** İstek A **
Cumhurbaşkanına hakaret suçuyla ilgili metindeki şu cümleyi İngilizceye çevir: "Son 6 yılda Cumhurbaşkanına Hakaret suçundan binlerce soruşturma ve dava açılmış, onlarca kişi tutuklanmıştır."

----- Belge bölümü -----

‘TCK 299 İfade Özgürlüğü Üzerinde Tehdit Oluşturuyor’
TCK’nın 299. maddesinde yer alan Cumhurbaşkanına Hakaret Suçu, ifade özgürlüğüne uygun olup olmadığı tartışmalı haldeyken günümüz uygulamalarıyla kişi özgürlüğü ve güvenliği hakkına da bir tehdit haline dönüşmüştür. Bu nedenle TCK’nın 299. maddesini hem kişi özgürlüğü ve güvenliği hem de ifade özgürlüğü bağlamında ele almaya çalışacağız.
- Cumhurbaşkanına Hakaret Suçunda Tutuklamanın Hukukiliği
Son 6 yılda Cumhurbaşkanına Hakaret suçundan binlerce soruşturma ve dava açılmış, onlarca kişi tutuklanmıştır.
Bir kişi hakkında tutuklama tedbirinin uygulanması için kişinin delilleri karartma yahut kaçma şüphesi bulunması ve bu durumun somut delillerle ortaya konulması gerekir. Ayrıca bahse konu suç hakkında öngörülen cezanın alt-üst sınırı da tutuklama kararının verilmesinde etkilidir.

----- Alıştırma girdisi -----

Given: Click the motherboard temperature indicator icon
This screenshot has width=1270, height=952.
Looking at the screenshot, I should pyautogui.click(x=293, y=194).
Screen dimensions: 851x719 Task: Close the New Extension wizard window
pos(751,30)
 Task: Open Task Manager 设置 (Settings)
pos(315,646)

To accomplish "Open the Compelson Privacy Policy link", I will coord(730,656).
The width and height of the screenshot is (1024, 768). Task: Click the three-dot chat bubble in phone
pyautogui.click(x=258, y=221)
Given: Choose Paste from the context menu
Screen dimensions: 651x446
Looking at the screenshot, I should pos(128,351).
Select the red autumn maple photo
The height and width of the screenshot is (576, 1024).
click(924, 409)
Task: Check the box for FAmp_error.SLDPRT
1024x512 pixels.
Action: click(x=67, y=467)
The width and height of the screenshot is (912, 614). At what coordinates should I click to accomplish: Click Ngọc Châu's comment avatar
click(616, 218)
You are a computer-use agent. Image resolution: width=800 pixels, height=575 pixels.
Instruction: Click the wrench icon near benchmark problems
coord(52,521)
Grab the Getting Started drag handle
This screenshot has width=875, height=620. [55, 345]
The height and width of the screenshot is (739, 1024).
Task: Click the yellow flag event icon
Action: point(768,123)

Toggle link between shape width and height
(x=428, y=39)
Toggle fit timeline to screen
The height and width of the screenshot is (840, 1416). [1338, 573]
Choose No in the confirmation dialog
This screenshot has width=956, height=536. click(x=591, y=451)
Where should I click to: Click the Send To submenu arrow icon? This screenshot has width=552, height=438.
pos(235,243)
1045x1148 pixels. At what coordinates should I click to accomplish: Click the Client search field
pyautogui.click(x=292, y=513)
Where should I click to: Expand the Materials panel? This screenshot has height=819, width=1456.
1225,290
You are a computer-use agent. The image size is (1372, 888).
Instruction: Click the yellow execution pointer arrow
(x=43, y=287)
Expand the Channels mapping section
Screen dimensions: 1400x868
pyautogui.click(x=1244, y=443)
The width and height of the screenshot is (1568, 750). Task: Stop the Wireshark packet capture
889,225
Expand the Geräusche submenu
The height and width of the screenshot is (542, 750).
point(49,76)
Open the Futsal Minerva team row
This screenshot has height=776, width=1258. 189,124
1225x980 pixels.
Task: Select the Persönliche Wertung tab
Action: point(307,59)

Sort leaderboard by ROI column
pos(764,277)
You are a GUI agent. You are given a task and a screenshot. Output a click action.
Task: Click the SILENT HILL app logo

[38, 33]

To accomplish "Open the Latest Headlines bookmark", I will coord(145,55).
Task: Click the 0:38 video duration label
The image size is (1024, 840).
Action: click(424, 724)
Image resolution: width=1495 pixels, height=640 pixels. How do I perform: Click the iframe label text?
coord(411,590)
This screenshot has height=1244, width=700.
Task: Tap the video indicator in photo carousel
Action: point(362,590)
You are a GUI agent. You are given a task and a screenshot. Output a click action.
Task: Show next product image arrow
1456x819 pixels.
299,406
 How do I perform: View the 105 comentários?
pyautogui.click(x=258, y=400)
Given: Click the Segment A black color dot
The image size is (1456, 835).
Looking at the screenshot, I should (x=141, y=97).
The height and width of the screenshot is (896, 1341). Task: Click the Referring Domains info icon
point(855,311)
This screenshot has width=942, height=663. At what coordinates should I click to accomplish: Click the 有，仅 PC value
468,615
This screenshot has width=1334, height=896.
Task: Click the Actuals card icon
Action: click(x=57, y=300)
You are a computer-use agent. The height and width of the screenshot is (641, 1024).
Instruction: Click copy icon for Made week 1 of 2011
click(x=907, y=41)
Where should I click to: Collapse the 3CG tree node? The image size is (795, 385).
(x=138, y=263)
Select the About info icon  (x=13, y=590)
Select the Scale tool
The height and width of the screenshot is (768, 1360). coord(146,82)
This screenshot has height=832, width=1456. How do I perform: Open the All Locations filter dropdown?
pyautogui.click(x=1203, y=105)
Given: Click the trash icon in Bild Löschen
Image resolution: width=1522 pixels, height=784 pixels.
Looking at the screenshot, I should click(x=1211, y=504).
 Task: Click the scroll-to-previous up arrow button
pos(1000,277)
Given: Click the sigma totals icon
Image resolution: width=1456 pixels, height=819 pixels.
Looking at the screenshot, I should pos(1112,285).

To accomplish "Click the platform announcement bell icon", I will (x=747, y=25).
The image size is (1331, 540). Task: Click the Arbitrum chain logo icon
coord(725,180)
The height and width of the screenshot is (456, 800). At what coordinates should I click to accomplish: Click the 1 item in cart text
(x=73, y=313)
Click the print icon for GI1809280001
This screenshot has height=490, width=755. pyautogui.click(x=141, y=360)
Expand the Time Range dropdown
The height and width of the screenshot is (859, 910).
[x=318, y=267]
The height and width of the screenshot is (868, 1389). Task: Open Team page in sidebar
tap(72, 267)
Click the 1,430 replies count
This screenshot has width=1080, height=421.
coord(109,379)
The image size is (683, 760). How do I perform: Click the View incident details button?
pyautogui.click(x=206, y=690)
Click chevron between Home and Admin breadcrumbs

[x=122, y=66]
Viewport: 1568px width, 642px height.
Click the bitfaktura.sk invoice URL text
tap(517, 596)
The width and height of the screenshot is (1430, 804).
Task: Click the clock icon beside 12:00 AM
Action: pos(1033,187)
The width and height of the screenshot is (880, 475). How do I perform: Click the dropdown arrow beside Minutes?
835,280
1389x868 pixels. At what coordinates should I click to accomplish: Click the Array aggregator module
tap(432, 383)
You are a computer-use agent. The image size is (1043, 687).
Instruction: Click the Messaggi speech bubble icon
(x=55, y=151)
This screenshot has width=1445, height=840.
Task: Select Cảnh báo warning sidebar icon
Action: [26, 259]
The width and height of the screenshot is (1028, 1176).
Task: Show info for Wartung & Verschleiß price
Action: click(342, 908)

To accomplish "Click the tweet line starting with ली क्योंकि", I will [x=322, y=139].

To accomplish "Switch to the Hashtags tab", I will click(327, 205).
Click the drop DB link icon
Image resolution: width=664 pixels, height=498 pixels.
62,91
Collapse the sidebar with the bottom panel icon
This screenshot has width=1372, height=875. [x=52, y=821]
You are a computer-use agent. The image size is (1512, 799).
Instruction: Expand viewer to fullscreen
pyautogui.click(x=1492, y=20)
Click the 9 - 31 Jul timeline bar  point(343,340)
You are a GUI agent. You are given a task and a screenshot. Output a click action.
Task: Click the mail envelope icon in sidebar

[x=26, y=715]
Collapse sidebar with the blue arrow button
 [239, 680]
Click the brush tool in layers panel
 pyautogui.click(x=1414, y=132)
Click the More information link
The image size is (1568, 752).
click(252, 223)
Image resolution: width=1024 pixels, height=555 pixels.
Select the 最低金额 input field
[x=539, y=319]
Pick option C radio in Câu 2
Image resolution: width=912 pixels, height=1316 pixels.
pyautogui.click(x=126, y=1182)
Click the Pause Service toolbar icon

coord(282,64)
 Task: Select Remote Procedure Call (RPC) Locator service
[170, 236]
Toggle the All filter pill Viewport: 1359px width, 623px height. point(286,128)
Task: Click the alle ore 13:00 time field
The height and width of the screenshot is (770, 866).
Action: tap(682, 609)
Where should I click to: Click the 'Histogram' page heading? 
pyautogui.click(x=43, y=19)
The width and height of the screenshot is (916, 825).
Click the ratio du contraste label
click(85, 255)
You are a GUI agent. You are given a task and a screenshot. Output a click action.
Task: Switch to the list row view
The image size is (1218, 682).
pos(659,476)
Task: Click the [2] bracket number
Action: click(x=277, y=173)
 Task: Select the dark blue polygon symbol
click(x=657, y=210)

-----

** İstek B **
Listenin en başından "pos(235,243)" geçen satıra kadar, o satır da dahil, her şeyi No ve Satır sütunlarından oluşan bir Markdown tablosuna dök. Boş satırları tabloya alma.

** Yanıt A **
In the last 6 years, thousands of investigations and lawsuits have been opened over the crime of Insulting the President, and dozens of people have been arrested.

** Yanıt B **
| No | Satır |
|---|---|
| 1 | Given: Click the motherboard temperature indicator icon |
| 2 | This screenshot has width=1270, height=952. |
| 3 | Looking at the screenshot, I should pyautogui.click(x=293, y=194). |
| 4 | Screen dimensions: 851x719 Task: Close the New Extension wizard window |
| 5 | pos(751,30) |
| 6 |  Task: Open Task Manager 设置 (Settings) |
| 7 | pos(315,646) |
| 8 | To accomplish "Open the Compelson Privacy Policy link", I will coord(730,656). |
| 9 | The width and height of the screenshot is (1024, 768). Task: Click the three-dot chat bubble in phone |
| 10 | pyautogui.click(x=258, y=221) |
| 11 | Given: Choose Paste from the context menu |
| 12 | Screen dimensions: 651x446 |
| 13 | Looking at the screenshot, I should pos(128,351). |
| 14 | Select the red autumn maple photo |
| 15 | The height and width of the screenshot is (576, 1024). |
| 16 | click(924, 409) |
| 17 | Task: Check the box for FAmp_error.SLDPRT |
| 18 | 1024x512 pixels. |
| 19 | Action: click(x=67, y=467) |
| 20 | The width and height of the screenshot is (912, 614). At what coordinates should I click to accomplish: Click Ngọc Châu's comment avatar |
| 21 | click(616, 218) |
| 22 | You are a computer-use agent. Image resolution: width=800 pixels, height=575 pixels. |
| 23 | Instruction: Click the wrench icon near benchmark problems |
| 24 | coord(52,521) |
| 25 | Grab the Getting Started drag handle |
| 26 | This screenshot has width=875, height=620. [55, 345] |
| 27 | The height and width of the screenshot is (739, 1024). |
| 28 | Task: Click the yellow flag event icon |
| 29 | Action: point(768,123) |
| 30 | Toggle link between shape width and height |
| 31 | (x=428, y=39) |
| 32 | Toggle fit timeline to screen |
| 33 | The height and width of the screenshot is (840, 1416). [1338, 573] |
| 34 | Choose No in the confirmation dialog |
| 35 | This screenshot has width=956, height=536. click(x=591, y=451) |
| 36 | Where should I click to: Click the Send To submenu arrow icon? This screenshot has width=552, height=438. |
| 37 | pos(235,243) |